Happy Monday! I have adventures to tell you about! Our pilgrims arrived home late on Saturday night, and Betty, June and I arrived home from Paris just 30 minutes before they did. I thought I’d tell you a little bit about our Paris trip today, and then give you a report on the Mont St. Michel pilgrimage later this week. But first, oh my goodness, I was feeling so down last week that I didn’t think I could manage a trip — even a little trip — for me and the youngest two. Deciding on a train, deciding on a hotel room, deciding what to pack. All those sorts of things feel impossible when I’m depressed.

But by Wednesday evening I felt a spark of motivation and used that spark to get us packed up and ready to go. And I’m so glad I did! Because I think this trip was really good for Betty and June. I mean, it was good for me too, but I think it turned out to be a life-long-memory trip for the girls.
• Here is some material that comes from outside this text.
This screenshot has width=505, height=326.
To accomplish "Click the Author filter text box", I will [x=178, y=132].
For sure it was for Betty. In fact, I think if I had understood what she was going to get out of it before we left, I would have been even more motivated to make it happen.
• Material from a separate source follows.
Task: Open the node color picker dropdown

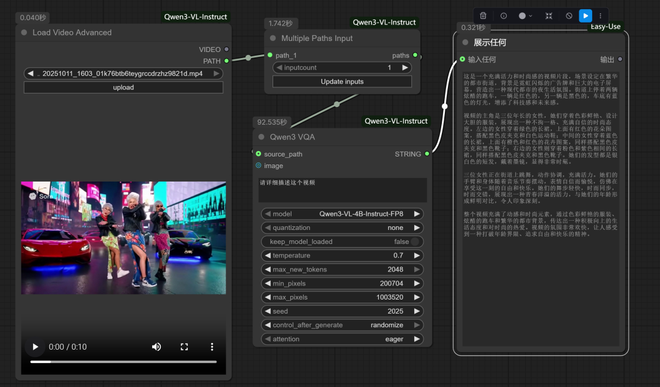Action: [x=525, y=16]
We woke up on Thursday morning, made a few last preparations (like taking out the trash and emptying the dishwasher), then headed to the train station at 9:00. We were in Paris by noon and took a taxi to the hotel which was in the Latin Quarter. I had never stayed there before and it was fun to get to know a new neighborhood. We were right next to the Sorbonne, which I had never seen before! But the reason I picked the hotel was because the description said it was a 5 minute walk to the Luxembourg Gardens, and I figured that even if I wasn’t feeling up for going out much, we could enjoy the Gardens all day long if needed. (Luckily, me going out didn’t end up being an issue.)
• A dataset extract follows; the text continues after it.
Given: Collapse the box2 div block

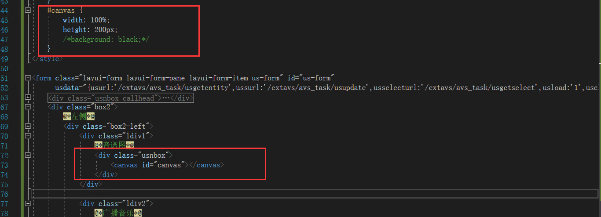Looking at the screenshot, I should (x=28, y=107).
Our room wasn’t ready yet, so we dropped off our bags, picked up a picnic lunch and headed straight to the park. It was a gorgeous day and not the weekend yet, so not too busy. We ate lunch, sailed a boat on the pond, and spent a good while on the playground. Then we picked up an ice cream cone, and went back to the hotel because I had two phone appointments I needed to keep. The hotel break was good. June ended up napping and was refreshed for our night out.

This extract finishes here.